XSS in pypi (and Uber!)

Uber’s bug bounty program just went public, so it is time to write up some of the vulnerabilities I found in Uber. One of the more interesting ones was an XSS in archive.uber.com due to MIME sniffing. Uber hosts a mirror of pypi (using the same software as pypi) at archive.uber.com/pypi/simple/. So then the question became, is there a vulnerability here. Pypi doesn’t allow package names including any of the characters we would need for a normal XSS (", ', <, or >) so we can’t get an XSS via the package names. So what about the files?

When uploading a package to pypi, you simply upload a .tar.gz of all the requisite files (setup.py, etc). Pypi does not verify that what we upload is a valid .tar.gz, instead they simply check the file signature (the first few bytes of the file) to ensure that they are correct.

When downloading the .tar.gz from pypi, it is sent with a MIME type of application/octet-stream. Since application/octet-stream is a very vague designation, browsers will automatically try to determine the type of the file. Chrome and Firefox both do so by looking the first few bytes of the file (so they will see it as a .tar.gz and open a download prompt). Internet explorer scans the first 256 bytes of the file for html and if it finds html it will interpret the file as HTML.

So we can combine the fact that the .tar.gz files are not verified for validity and the vague MIME type to get a persistent XSS. We do so by creating a .tar.gz that contains <html><script>alert(0)</script></html> one can inject javascript into the page. This can be done simply by opening the file in any text editor and adding the text.

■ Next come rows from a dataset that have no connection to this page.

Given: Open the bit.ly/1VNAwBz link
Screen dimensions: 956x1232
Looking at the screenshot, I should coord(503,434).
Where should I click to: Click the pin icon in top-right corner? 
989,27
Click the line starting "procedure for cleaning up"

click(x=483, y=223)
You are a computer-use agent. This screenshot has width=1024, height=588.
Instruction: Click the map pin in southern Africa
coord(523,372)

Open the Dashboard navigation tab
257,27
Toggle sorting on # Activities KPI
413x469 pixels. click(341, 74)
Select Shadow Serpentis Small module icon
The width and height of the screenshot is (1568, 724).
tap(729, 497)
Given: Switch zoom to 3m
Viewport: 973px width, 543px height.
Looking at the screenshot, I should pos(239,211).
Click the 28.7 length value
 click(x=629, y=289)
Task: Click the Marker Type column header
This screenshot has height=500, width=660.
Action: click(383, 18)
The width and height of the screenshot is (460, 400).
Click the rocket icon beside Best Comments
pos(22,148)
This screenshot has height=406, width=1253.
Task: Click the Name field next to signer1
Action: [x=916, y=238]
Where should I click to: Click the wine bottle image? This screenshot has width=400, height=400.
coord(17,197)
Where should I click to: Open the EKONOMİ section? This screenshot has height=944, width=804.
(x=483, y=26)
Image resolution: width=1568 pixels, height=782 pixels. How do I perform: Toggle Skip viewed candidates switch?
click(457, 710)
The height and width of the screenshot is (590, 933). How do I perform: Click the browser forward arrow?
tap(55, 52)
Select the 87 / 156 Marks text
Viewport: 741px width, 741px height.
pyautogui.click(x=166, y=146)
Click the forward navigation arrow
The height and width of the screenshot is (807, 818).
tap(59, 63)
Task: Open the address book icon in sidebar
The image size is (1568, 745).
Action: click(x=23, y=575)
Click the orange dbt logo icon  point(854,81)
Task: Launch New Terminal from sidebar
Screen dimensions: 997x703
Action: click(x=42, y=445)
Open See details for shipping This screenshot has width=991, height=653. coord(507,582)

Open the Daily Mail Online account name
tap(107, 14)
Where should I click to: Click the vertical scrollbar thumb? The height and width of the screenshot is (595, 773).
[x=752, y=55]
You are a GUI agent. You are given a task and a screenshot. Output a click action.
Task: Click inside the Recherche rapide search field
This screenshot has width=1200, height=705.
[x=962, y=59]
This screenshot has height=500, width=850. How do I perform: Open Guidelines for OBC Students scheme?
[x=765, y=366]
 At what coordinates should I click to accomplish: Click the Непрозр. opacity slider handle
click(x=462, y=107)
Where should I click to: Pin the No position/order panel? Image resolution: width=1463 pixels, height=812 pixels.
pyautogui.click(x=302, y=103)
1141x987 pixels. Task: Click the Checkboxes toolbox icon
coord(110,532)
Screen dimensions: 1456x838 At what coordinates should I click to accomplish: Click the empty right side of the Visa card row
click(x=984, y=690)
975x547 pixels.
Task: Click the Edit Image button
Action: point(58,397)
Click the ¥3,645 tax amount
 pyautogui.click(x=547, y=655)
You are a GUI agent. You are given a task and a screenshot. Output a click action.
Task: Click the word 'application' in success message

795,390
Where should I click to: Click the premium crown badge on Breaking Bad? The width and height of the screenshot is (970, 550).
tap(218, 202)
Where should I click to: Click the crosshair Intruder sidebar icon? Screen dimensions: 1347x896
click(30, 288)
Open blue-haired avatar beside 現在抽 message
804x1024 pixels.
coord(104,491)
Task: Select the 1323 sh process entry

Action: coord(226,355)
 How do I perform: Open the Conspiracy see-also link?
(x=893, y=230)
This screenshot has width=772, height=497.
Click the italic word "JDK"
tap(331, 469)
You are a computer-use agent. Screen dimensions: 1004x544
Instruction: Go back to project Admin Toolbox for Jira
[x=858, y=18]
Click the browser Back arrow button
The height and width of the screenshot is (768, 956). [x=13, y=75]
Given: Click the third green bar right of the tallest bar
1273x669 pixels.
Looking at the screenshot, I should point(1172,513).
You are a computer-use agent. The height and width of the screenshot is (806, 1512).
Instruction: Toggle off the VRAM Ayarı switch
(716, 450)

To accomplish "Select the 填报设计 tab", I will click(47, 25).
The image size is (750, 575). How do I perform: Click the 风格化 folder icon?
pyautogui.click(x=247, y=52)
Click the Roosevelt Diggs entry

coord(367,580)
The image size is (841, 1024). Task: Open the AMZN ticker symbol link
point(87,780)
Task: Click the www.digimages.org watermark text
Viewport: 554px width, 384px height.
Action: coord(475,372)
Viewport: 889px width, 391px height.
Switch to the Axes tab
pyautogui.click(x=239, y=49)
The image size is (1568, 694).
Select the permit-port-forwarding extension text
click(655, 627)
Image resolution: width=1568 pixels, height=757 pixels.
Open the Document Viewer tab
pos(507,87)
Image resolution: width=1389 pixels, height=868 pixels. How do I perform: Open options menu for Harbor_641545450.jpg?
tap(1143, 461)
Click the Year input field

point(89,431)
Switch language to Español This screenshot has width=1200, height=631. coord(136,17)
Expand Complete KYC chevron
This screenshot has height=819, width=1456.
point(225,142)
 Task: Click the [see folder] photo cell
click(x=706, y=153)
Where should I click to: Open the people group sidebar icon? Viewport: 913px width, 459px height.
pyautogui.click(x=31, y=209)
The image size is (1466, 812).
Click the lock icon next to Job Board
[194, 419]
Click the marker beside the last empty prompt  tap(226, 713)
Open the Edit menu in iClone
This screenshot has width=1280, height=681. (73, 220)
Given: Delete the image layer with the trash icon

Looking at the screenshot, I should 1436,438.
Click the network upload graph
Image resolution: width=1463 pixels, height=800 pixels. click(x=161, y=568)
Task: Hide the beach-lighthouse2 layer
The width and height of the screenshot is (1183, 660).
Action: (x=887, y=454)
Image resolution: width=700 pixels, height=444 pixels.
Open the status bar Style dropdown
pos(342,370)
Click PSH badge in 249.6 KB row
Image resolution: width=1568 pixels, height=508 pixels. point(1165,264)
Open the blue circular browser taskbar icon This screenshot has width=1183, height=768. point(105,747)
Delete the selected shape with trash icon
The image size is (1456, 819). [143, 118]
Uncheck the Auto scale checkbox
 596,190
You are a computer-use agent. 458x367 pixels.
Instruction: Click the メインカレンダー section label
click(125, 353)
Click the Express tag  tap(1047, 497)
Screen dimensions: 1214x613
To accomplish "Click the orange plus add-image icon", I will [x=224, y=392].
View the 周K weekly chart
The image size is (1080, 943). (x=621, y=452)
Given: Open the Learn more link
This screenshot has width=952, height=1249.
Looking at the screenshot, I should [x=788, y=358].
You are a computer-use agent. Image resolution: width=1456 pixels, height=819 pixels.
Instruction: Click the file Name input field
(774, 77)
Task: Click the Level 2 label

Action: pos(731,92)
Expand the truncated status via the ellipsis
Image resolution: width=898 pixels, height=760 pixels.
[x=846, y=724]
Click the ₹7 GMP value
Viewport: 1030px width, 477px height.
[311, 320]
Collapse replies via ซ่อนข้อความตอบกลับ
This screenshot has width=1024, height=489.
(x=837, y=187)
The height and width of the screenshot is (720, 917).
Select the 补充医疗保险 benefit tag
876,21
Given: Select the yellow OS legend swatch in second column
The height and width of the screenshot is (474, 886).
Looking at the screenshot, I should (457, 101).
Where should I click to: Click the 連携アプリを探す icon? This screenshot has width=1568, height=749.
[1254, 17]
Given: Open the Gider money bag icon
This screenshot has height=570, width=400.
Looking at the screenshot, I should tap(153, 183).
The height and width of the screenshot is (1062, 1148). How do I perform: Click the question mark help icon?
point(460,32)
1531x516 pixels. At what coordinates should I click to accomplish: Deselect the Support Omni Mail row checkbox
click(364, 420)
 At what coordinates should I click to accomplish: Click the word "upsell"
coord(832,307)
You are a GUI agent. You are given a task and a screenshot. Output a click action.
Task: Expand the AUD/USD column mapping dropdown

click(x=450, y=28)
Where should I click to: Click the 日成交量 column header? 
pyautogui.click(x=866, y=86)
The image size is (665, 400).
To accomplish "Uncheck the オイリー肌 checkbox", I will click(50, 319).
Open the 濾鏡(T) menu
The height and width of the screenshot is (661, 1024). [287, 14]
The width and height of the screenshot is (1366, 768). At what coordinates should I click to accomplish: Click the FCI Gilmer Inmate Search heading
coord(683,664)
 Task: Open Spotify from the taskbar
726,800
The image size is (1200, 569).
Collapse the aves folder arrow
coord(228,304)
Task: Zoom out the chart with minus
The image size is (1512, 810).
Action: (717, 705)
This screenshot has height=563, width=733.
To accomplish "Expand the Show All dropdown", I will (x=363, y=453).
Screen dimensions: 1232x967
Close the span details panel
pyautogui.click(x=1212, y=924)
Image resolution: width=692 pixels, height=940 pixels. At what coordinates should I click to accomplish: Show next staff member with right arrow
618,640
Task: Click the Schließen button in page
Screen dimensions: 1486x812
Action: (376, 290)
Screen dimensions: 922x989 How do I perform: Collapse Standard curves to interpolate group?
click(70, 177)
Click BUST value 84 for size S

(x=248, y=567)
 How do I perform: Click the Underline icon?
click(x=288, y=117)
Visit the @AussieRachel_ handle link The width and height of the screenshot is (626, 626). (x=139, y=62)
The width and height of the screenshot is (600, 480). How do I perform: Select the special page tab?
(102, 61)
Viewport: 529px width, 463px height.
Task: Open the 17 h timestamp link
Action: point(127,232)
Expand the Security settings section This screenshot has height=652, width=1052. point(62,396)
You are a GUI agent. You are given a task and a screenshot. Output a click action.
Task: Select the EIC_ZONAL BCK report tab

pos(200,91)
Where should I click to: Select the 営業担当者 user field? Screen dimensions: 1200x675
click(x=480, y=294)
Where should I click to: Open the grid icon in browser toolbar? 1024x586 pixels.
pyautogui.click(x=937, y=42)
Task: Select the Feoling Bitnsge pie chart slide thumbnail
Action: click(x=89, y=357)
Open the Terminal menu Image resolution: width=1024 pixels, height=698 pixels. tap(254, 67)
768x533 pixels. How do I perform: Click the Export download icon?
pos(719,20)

The final step we have to overcome is that the normal method of uploading to pypi doesn’t give us a chance to edit the .tar.gz. So we build it (python setup.py sdist) and then upload it with Twine (pip install twine to download it) by running twine upload dist/evil.tar.gz.

I uploaded it to pypi and it was then mirrored from pypi to archive.uber.com.

I reported this to pypi on March 26th and it was fixed on March 28th.

I reported this to Uber’s bug bounty on March 26th, it was triaged on the 28th, and patched on April 1st. A 750 dollar bounty was awarded on the 6th. You can see the report here.